The fact related in the Gardener's Monthly of November, 1881, page 341, of a Cactus flowering usually at night, and by exception in the daytime is very interesting, and it would be of great interest to know the name and origin of this plant. From the given notice it might be Cereus triangularis (Haw.); Cereus compressus (Mill.); Cactus triangularis (Lin.); Cactus triangularis aphyllus (Jacq.); which in our climate usually opens at six o'clock in the evening, and lasts till eleven o'clock the following morning. It has fine white flowers, and broad flat epiphyllum-like leaves. Here it flowers very rarely, and only when of some age, and when permitted to fix its aerial roots in some brick wall. Cereus Napoleonis (Grah.); Cereus triangularis major (Salm. not Pfeiffer's), is very near to this, also with white flowers, but which open in the morning and close in the evening of the same day. If this last was not so very scarce, one could think the described Cactus to be a hybrid between the triangularis and Napoleonis. Like some hybrids of Cereus grandiflorus, the well-known night-blooming Cactus, also, has here a different flowering period.

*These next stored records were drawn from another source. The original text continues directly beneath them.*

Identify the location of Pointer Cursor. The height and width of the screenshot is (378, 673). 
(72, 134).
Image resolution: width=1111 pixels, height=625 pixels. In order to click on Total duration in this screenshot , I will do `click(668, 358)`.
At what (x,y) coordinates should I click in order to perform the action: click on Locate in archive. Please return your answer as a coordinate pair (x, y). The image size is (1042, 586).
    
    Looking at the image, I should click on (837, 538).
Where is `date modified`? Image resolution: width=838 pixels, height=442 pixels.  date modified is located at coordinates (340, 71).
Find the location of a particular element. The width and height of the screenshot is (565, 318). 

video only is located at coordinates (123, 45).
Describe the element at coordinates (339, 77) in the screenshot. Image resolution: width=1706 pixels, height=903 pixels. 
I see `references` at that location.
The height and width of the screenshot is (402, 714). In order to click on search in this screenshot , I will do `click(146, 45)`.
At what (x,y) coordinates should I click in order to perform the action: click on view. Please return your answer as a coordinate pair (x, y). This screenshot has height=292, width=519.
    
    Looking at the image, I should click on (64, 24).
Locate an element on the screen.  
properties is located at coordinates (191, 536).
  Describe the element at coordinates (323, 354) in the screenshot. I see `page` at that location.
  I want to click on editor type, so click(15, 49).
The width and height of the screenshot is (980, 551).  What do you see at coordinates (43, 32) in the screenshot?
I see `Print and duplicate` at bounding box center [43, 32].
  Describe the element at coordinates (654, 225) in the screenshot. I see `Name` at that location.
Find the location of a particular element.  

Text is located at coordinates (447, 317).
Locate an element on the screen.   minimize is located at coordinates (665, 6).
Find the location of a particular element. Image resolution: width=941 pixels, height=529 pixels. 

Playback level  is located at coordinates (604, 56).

Referring to my letter of 14th of November last, I can now give a new example of the changing of the flowering time of hybrids of Cactus obtained from the night-blooming sorts. There are several such hybrids already known in collections. Under the name Cereus hybridus spe-ciosus cum grandiflora (Newbert) there is given in the Deutsche Magazin fur garten und Blumen-kunde, Stuttgart, 1881, number 10, page 309-311, description and colored plate of a Cactus obtained from Cereus speciosus crossed with Cereus grandiflorus. It has somewhat the form of the last and much of the color of the first. The flowers of this hybrid open in the evening, and last till the middle of the following day ; it has scarcely any smell. This is a new proof that hybrids between night-blooming and other Cactuses have an intermediate period of flowering.